◆ Bloc de texte
========================================
Il me semble que c’est là le maître mot à considérer concernant cette très délicate question de recherche, de clonage thérapeutique et d’AMP. Prenons l’exemple de l’ICSI (injection intracytoplasmique de sperme).
Par amendement du Rapporteur, l’Assemblée Nationale avait mis en place un dispositif spécifique d’évaluation des nouvelles techniques d’AMP justifié par les inquiétudes soulevées par cette nouvelle pratique passée dans la PMA sans évaluation préalable.
Selon vous, Monsieur le Ministre, cette disposition serait source de difficultés dans la mesure où le texte, par ailleurs, interdit la conception in vitro d’embryons humains à des fins de recherche et qu’elle implique l’existence de lots d’embryons témoins. Là est bien , à mon sens, le problème crucial et la contradiction que vous n’affrontez pas.
J’en viens maintenant aux greffes et dons d’organes
Alors que l’Assemblée nationale avait ouvert la possibilité de don d’organes entre vifs, la commission resserre les conditions du don. Certes, je ne nie pas que les pratiques du don d’organes et de tissus humains requièrent un solide encadrement. En effet, nous touchons là à un sujet qui fait encore l’objets de nombreux tabous ; par ailleurs, c’est toujours dans des circonstances douloureuses que les familles sont confrontées à ce choix.
========================================
◆ Série de consignes
- A) Relevez tous les sigles qui figurent dans le texte sur l'AMP et les dons d'organes.
- B) Dans le texte sur l'AMP et les dons d'organes, quelle possibilité l'Assemblée nationale avait-elle ouverte en matière de dons d'organes ?
- C) Poursuivez le texte sur l'AMP et les dons d'organes après sa dernière phrase.

◆ Matériel fourni
========================================
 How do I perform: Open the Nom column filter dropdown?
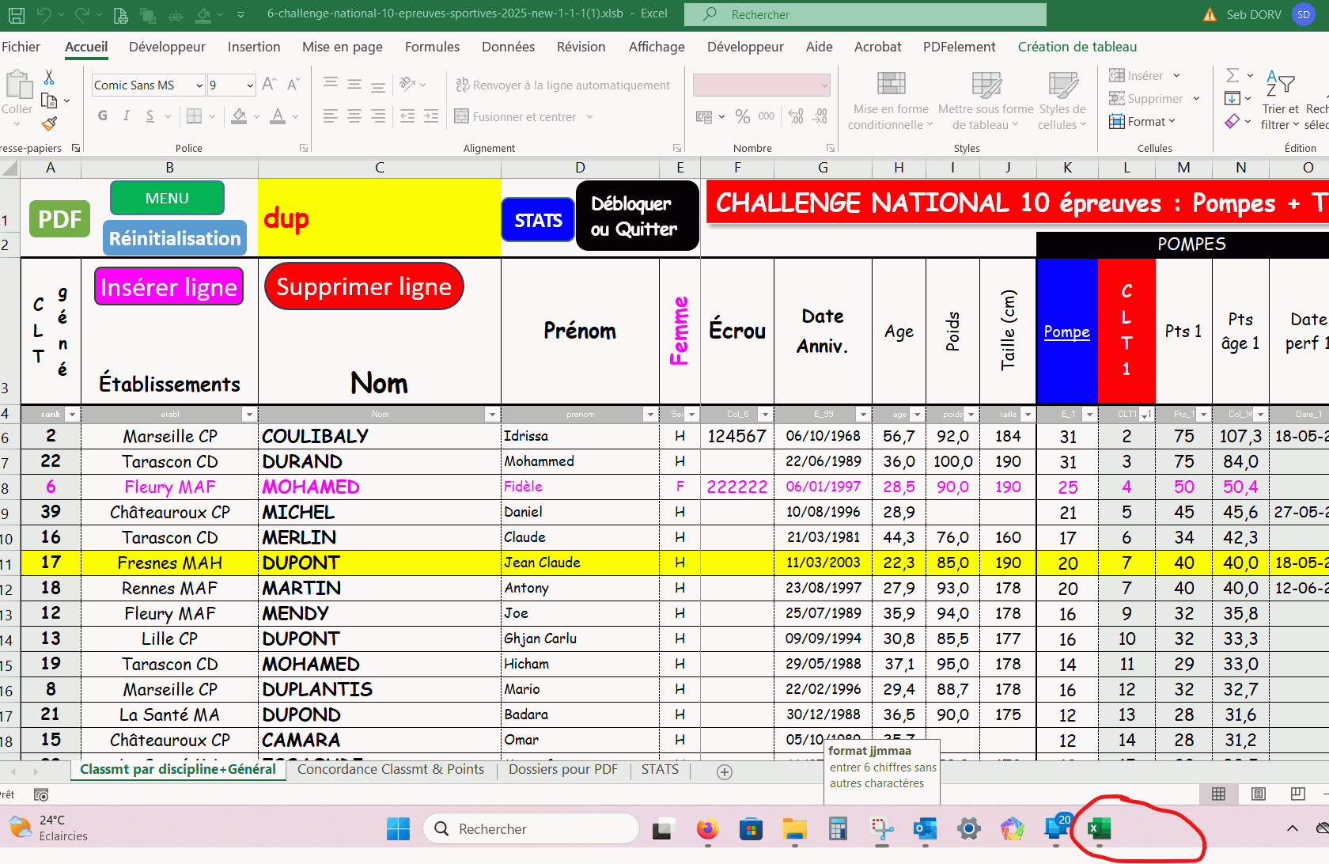tap(491, 415)
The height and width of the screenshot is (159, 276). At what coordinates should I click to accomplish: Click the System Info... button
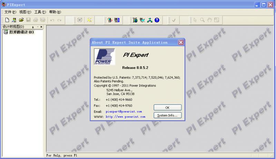pos(167,116)
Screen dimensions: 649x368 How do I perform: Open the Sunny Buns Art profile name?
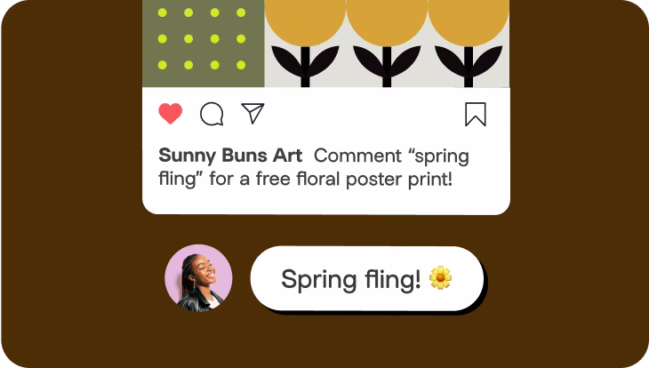[230, 156]
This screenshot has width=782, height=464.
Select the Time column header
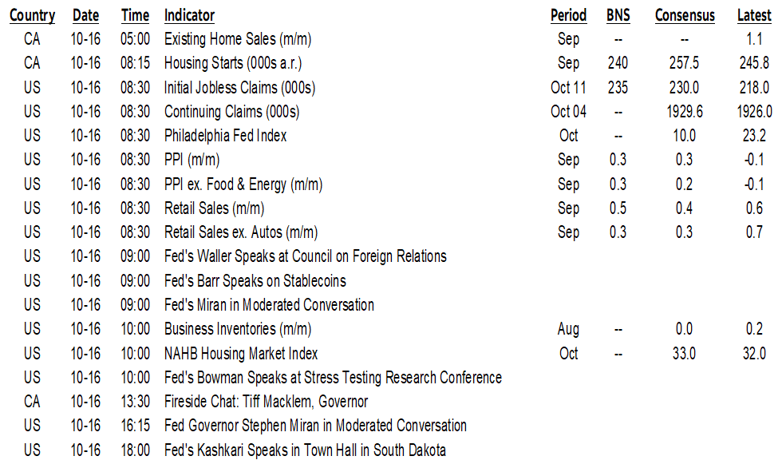click(x=135, y=15)
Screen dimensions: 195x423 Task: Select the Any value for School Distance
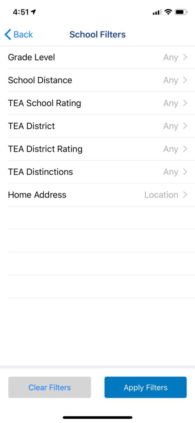[171, 81]
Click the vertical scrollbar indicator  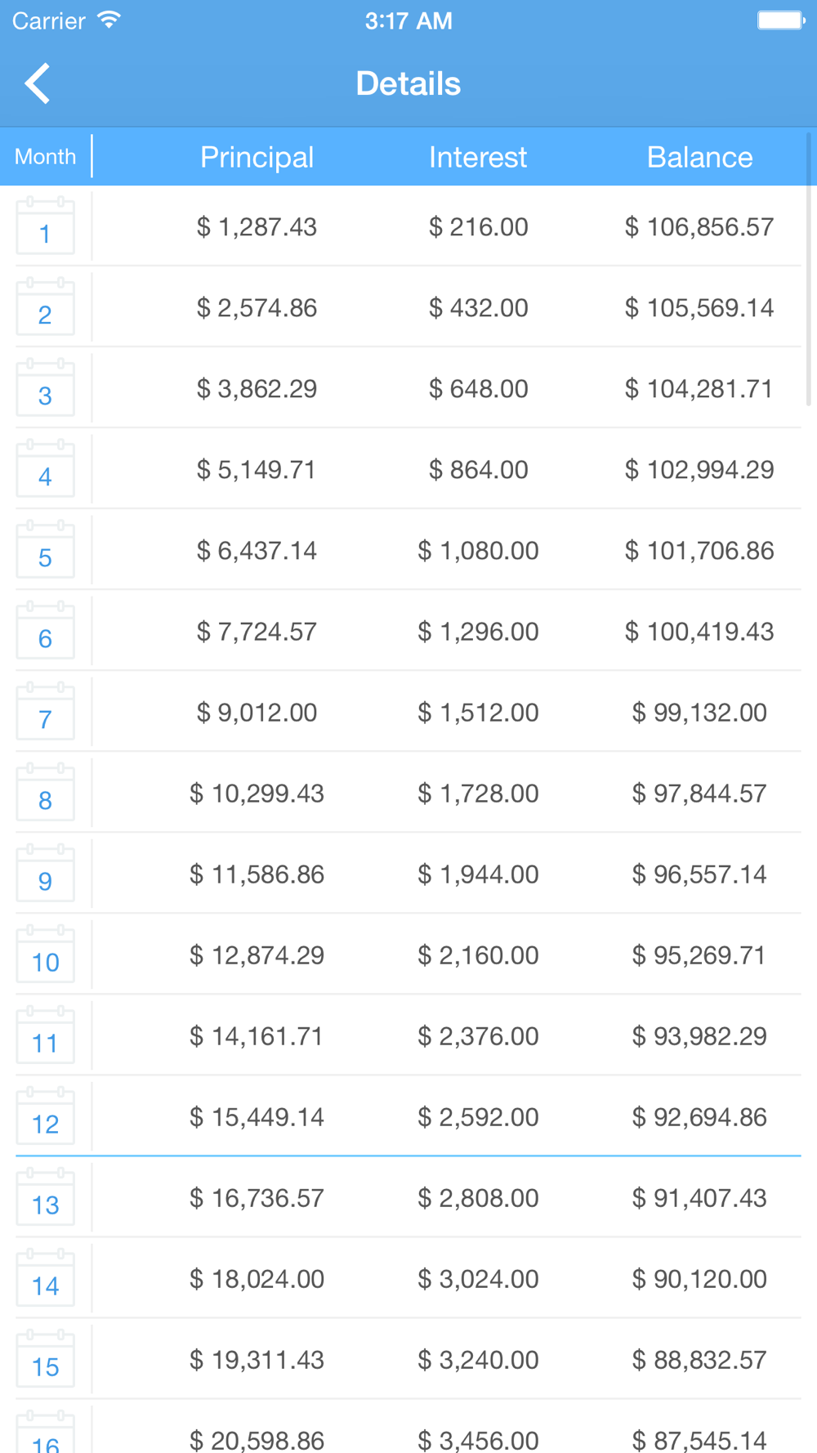click(x=810, y=270)
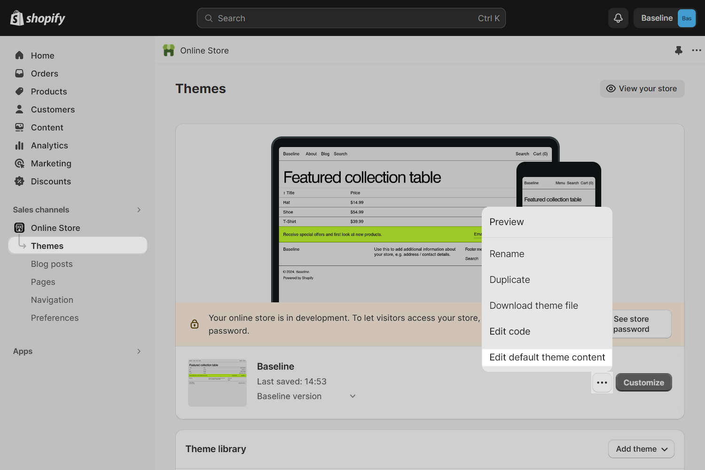Open more actions for Baseline theme
Image resolution: width=705 pixels, height=470 pixels.
click(602, 383)
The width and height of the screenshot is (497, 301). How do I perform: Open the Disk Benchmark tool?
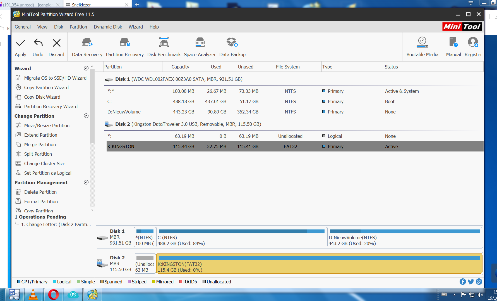point(164,43)

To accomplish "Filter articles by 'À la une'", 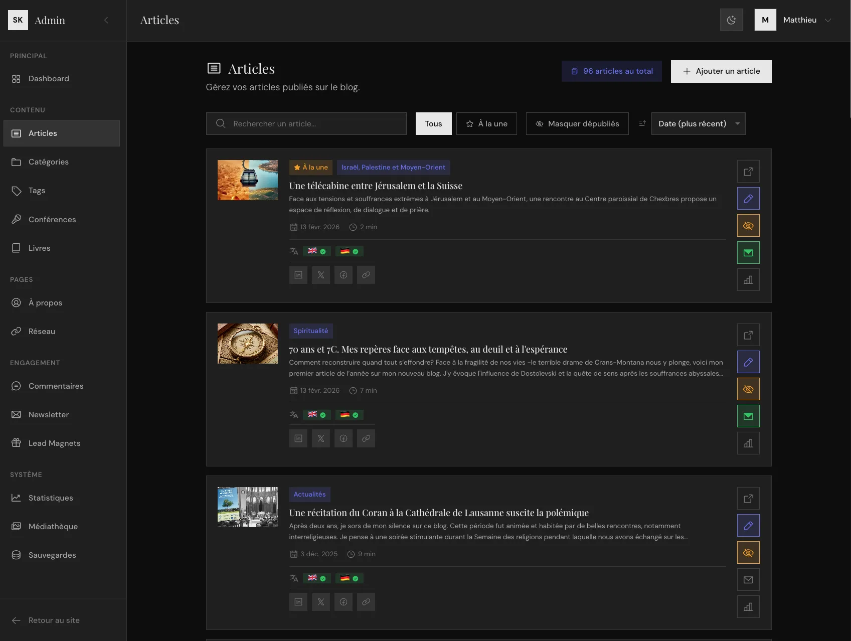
========================================
◆ Réponses
- A) AMP, ICSI, PMA

- B) Elle avait ouvert la possibilité de don d'organes entre vifs.

- C)
L’Association Française pour l’Information sur le don d’organes ou de tissus fait des propositions qui me semblent pertinentes.
L’idée générale est de développer le civisme, d’une part, de permettre au corps médical de gagner du temps, d’autre part. Ainsi, ne serait-il pas juste de se ranger sur la position de cette association, qui préconise une vaste campagne d’information visant à permettre le positionnement du citoyen, positionnement contre, ou positionnement pour.
Concernant enfin, la création de l’Agence de biomédecine que vous nous proposez, Monsieur le Ministre.
Certes, il existe actuellement neuf agences de santé publique, dont les compétences se superposent dans certains cas. Nous vous rejoignons donc sur la nécessaire simplification des instances de contrôle et d’évaluation.
Ce sera, je pense, notre seul point d’accord avec vous. En effet, vous souhaitez la création d’une super-structure de toute évidence omnipotente. Cela nous paraît particulièrement grave pour la démocratie. Sous votre seule tutelle, un directeur général aux pouvoirs exorbitants décidera des recherches à autoriser et les contrôlera, élaborera la réglementation, … prendra au nom de l’Etat toutes les décisions, sans aucune possibilité de recours hiérarchique.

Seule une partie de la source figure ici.